Persistent "unhealthy allocations" and "error registering 6pn service" errors on deploy or secret set

When either (re)deploying or setting a new secret value for one of my apps, I’ve been consistently getting an unhealthy allocations failure like this one:

$ flyctl secrets set AUTH_TOKENS=REDACTED
Release v35 created
Monitoring Deployment

2 desired, 1 placed, 0 healthy, 1 unhealthy
v35 failed - Failed due to unhealthy allocations - not rolling back to stable job version 35 as current job has same specification
***v35 failed - Failed due to unhealthy allocations - not rolling back to stable job version 35 as current job has same specification and deploying as v36

This happens whether deploying a new commit or the same commit that has been running without issue for many days now, so I don’t think this is actually an issue with health checks and I cannot see any problems in the app’s logs.

If I look at flyctl vm status output for one of the failed instances, I see a Driver Failure rpc error: code = Unknown desc = error registering 6pn service Put “https://127.0.0.1:8501/v1/agent/service/register”: unexpected EOF error, like so:

flyctl vm status 9e7275c6
Instance
  ID            = 9e7275c6   
  Task          =            
  Version       = 35         
  Region        = ewr        
  Desired       = stop       
  Status        = failed     
  Health Checks =            
  Restarts      = 0          
  Created       = 8m59s ago  

Recent Events
TIMESTAMP            TYPE            MESSAGE                                                                                                                               
2021-08-29T01:35:40Z Received        Task received by client                                                                                                               
2021-08-29T01:35:40Z Task Setup      Building Task Directory                                                                                                               
2021-08-29T01:35:41Z Driver Failure  rpc error: code = Unknown desc = error registering 6pn service Put "https://127.0.0.1:8501/v1/agent/service/register": unexpected EOF 
2021-08-29T01:35:41Z Not Restarting  Error was unrecoverable                                                                                                               
2021-08-29T01:35:41Z Alloc Unhealthy Unhealthy because of failed task                                                                                                      
2021-08-29T01:35:42Z Killing         Sent interrupt. Waiting 5s before force killing                                                                                       

Checks
ID SERVICE STATE OUTPUT 

Recent Logs

FWIW, I tried flyctl vm stop on each of the healthy instances I had running when I ran into this issue tonight, and new instances were able to start successfully and stay healthy.
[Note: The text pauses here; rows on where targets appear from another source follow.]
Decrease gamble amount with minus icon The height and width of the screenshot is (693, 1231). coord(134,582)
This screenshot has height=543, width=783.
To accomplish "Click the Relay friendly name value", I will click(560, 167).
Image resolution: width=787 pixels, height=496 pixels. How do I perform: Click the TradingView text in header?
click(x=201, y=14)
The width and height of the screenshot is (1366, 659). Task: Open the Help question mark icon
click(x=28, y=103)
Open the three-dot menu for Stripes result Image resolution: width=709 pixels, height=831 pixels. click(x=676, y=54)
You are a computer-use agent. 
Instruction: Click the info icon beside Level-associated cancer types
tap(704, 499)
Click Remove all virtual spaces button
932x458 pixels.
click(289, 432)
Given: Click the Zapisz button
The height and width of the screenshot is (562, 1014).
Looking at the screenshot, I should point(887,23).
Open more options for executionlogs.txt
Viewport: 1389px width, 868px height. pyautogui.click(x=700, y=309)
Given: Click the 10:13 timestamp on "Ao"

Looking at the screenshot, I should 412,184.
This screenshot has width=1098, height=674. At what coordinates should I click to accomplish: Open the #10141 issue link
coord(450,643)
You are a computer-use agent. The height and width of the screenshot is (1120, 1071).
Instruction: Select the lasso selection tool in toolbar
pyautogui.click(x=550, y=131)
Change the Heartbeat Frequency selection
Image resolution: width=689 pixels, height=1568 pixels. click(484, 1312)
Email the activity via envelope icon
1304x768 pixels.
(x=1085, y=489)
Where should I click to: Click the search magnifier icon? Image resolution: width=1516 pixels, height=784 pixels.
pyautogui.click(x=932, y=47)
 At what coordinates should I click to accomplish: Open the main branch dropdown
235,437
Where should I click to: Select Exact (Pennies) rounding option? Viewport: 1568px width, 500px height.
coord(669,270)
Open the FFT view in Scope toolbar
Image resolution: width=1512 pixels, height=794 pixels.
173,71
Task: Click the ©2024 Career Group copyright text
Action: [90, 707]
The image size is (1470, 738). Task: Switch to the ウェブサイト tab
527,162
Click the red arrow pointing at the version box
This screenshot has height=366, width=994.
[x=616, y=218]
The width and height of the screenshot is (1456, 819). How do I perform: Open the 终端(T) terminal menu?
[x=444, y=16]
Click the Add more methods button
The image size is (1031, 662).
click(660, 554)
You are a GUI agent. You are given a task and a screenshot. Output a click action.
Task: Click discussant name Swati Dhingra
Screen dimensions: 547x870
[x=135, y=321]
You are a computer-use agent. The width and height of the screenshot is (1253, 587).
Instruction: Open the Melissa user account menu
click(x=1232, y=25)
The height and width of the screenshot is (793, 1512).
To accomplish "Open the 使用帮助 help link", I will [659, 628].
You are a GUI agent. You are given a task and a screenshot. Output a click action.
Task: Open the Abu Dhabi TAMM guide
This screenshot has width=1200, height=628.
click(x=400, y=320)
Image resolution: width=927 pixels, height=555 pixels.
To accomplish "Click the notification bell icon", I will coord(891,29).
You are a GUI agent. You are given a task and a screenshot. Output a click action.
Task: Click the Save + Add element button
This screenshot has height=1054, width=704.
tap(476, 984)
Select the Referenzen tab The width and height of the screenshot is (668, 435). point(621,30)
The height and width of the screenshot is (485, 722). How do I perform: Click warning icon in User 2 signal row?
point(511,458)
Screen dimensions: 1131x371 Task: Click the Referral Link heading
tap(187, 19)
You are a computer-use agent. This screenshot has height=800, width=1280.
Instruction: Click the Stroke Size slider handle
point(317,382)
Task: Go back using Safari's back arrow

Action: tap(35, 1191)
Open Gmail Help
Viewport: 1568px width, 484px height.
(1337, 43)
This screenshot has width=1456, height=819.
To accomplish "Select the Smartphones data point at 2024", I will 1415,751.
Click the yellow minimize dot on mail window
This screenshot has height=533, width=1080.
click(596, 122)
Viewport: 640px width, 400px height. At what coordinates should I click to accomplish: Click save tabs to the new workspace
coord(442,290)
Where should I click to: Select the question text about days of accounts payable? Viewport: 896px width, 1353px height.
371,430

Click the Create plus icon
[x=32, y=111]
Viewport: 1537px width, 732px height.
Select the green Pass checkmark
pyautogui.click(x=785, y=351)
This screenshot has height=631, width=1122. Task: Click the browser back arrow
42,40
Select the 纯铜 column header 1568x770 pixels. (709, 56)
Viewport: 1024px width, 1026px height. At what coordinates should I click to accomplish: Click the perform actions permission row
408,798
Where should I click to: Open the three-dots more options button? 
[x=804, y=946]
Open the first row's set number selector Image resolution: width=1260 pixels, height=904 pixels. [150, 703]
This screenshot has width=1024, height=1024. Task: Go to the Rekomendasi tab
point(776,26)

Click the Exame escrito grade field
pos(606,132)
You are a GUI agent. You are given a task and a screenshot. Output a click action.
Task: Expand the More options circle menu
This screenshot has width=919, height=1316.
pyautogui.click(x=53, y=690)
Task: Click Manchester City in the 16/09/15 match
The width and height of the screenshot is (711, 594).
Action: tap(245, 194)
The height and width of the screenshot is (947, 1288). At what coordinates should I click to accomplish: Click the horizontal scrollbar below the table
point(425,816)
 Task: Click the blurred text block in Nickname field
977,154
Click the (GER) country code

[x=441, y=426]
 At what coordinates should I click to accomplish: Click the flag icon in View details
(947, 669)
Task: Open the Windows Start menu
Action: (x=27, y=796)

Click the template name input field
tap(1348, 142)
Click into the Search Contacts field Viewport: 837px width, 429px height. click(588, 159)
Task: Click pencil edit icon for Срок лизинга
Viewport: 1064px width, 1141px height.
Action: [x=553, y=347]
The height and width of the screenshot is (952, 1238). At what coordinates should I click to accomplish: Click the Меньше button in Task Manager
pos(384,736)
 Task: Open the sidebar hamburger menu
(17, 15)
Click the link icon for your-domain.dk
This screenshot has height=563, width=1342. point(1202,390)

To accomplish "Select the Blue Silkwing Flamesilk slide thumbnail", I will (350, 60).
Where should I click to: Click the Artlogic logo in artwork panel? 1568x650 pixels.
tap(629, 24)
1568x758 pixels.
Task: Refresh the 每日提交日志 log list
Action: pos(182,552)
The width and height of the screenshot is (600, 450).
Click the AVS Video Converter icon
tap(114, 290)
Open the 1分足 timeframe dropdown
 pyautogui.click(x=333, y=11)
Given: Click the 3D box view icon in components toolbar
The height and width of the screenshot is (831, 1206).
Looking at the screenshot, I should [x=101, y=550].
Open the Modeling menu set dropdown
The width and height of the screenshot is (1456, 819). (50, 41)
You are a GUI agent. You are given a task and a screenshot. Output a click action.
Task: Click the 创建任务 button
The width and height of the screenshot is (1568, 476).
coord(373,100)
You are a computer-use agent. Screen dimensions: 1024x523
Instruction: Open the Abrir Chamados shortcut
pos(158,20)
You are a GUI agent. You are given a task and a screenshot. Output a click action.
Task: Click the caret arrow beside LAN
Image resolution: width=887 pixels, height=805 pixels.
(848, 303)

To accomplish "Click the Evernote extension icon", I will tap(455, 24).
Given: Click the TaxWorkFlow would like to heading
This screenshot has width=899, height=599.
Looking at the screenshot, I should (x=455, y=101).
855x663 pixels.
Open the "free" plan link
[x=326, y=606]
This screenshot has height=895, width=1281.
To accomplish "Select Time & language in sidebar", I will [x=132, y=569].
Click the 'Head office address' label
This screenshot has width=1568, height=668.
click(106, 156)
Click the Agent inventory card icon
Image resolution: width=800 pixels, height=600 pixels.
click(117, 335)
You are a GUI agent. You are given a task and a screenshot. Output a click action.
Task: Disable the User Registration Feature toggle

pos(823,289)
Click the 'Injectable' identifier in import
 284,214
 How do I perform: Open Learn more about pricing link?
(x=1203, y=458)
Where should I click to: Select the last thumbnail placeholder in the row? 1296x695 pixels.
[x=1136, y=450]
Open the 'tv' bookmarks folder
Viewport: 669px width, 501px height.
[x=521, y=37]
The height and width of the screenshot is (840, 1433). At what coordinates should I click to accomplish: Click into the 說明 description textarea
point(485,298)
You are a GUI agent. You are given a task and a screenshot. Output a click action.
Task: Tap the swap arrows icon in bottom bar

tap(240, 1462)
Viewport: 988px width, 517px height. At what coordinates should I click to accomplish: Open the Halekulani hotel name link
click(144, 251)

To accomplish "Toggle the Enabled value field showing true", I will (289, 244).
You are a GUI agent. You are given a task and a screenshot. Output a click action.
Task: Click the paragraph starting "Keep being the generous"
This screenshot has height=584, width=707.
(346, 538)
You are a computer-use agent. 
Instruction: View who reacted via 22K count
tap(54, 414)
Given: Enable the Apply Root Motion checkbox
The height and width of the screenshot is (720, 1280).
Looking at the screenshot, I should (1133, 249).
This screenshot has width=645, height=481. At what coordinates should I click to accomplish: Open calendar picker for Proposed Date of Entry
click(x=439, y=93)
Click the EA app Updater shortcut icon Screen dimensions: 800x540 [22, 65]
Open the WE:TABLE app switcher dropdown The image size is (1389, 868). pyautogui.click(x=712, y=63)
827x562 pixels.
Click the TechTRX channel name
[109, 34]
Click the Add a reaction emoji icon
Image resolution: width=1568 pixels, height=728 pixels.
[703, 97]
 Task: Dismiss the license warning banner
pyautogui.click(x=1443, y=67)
The app in question, if it helps, is urlresolverapi-production.

I’m out of ideas at the moment, and hoping I haven’t just done something silly on my side here! I’m happy to provide any more context that would be useful in tracking this down.

Thanks,
Will.

A bit more oddness:

I’m now seeing an unexplained spike in 404 responses from my app and wondering whether this is related to my ongoing deploy issues:

This is a deviation from my app’s normal traffic patterns over the last couple of months, and looks like it started around 11am Eastern today:

I’d chalk it up to bots or something, but I do not see evidence of these 404 responses in my app’s logs or other instrumentation, so I’m wondering if this is somehow related to my other issues.

We’re looking into the first issue. It seems like there’s a problem communicating with our state store. Looks like this is specifically happening in EWR.

Concerning the 404 status codes: our proxy does not return a 404 error for any reason. The only status codes it might return is a 502 or 503 and you’d see something in the logs with an error message (brief) and code.

The EWR issue was a transient issue that may be fixed now? We’re working on overhauling this bit, it should get much better soon.

Thanks, @jerome, it does seem to have recovered yesterday. The new “issue” I’m seeing is that now the two instances of my app are persistently placed in separate regions, though I suppose this probably warrants a separate thread!

Concerning the 404 status codes: our proxy does not return a 404 error for any reason. The only status codes it might return is a 502 or 503 and you’d see something in the logs with an error message (brief) and code.

This continues to mystify me. The only place I can see any evidence of those 404 status codes is in fly.io’s own metrics view, and they only appeared while the ewr deployment was struggling (the gaps here are from when I failed over to a secondary set of instances deployed as a separate fly app in a different region):

Anyway, thanks for your help sorting this out!